Художник Эдуард Кочергин выпустил свою новую книгу — "Записки Планшетной крысы". Признанный сценограф — увенчанный лаврами писатель. Эта его третья книга — о театре
"Записки Планшетной крысы" — это воспоминания о выдающихся мастерах сцены (она же на их языке "планшет") — бутафорах, столярах, осветителях, макетчиках, а также об актерах и режиссерах. В книгу включена повесть "Медный Гога", посвященная Георгию Товстоногову. О театре — ушедшем и настоящем, о героях и творцах сцены, о фиаско, которое постигло компьютерные технологии в театре, Эдуард Кочергин рассказал "Огоньку".
— Вместе с хорошей новостью о выходе ваших "Записок Планшетной крысы" пришла новость печальная: умер критик Виктор Топоров, придумавший премию "Национальный бестселлер". Вы получили эту награду за свою предыдущую книгу "Крещенные крестами". Топоров был известен как человек резкий. А как относился к вам — театральному художнику, оказавшемуся в литераторских рядах?
— Топоров, собственно, и создал "Нацбест", под него и деньги находились. Как они будут жить после него, не знаю. Но наш город потерял мощного, авторитетного человека, огромного профессионала. Потому что он и литературовед, и переводчик. Говорят, что он злой. Он просто не боялся писать и критиковать, как считал нужным. Он был хранителем высокого вкуса в литературе. А это замечательная миссия. Я говорю со стороны, как художник. Вкусовая категория в теперешнее время адски важна, так как произошло полное падение вкуса во всех отраслях — в изобразительном искусстве, в литературе, во всех видах визуального искусства, к ним относятся и кино с телевидением. Топоров был одним из воителей вкуса.
— Вы не раз говорили, что книги "Крещенные крестами" и "Ангелова кукла" стали исполнением миссии. Это были автобиографические рассказы детдомовца, сына врагов народа, воспитанника "специалистов" из НКВД, воров, улицы, зарисовки о людях, живших в послевоенном Ленинграде. Наконец-то дошла очередь до театра?
— Я обязан был сделать ее, потому что на театр жизнь положил. Мне давно все говорили, почему ты ничего не пишешь о театре? Вот выдал.
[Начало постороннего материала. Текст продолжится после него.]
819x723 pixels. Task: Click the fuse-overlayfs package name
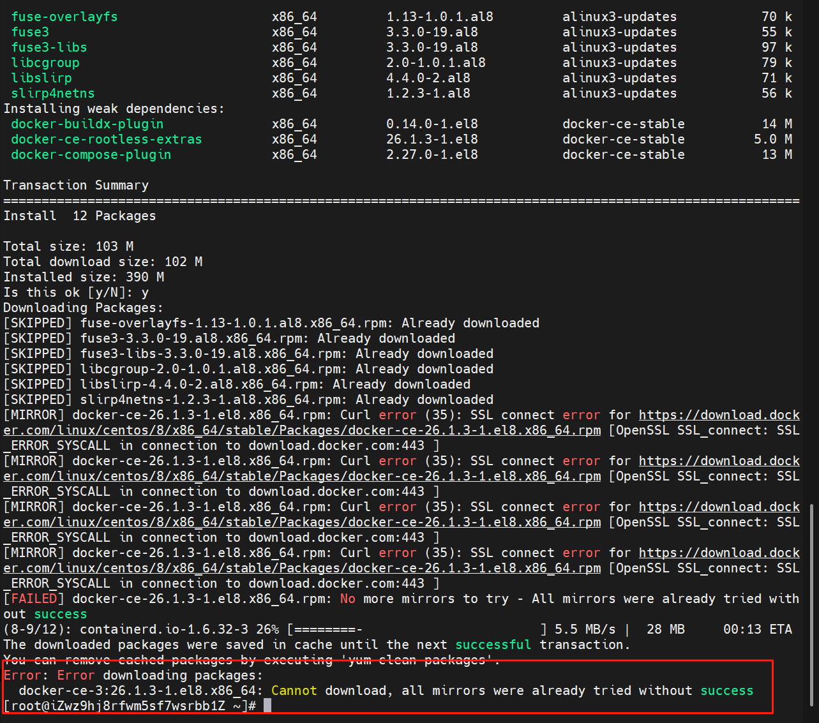[64, 16]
— О знаменитом режиссере Георгии Товстоногове многое написано и при жизни его, и после смерти. Вот и ваша ода — повесть "Медный Гога" — зазвучала в этом хоре.
— Я не стремился создать оду. Я написал о наших взаимоотношениях. Меня-то он главным образом интересовал как профессионал в искусстве. Я с ним сделал 30 спектаклей.
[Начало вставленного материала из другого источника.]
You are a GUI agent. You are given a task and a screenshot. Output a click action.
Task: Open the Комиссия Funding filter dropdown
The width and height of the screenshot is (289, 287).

— Кем для вас был Товстоногов — соавтором, начальником, работодателем?
— Соавтором, конечно. В какой-то мере работодателем — я служил у него в театре, он мне предложил стать главным художником БДТ в 1972 году. Но он был настоящим соавтором. Я делал его спектакли, работая с ним как бы в поддавки. Он — мне, я — ему. У художников же свои категории, у режиссеров свои, и когда это соединяется, получаются интересные, неожиданные, вещи.
— А со временем отношения менялись? Вот вы оба молоды, вот вы оба знамениты...
— Но он старше меня, извините, и намного! Он не обращался со мной как с мальчишкой, а был со мной на "вы". Товстоногов очень умный человек и для него главным критерием был не возраст, а профессионализм. Отношения наши всегда строились на равных. Если не на равных, значит, он диктует, а я исполняю? Это уже была бы другая история и другой результат. Другая философия. Когда художник просто исполнитель, он не привносит свои идеи. А Товстоногову нужны были идеи художника. Именно это-то и обогащает театральную профессию, театральную жизнь, режиссера.
— Как рождались ваши совместные спектакли? Он находил пьесу и звонил вам или приглашал в кабинет, излагал свои идеи?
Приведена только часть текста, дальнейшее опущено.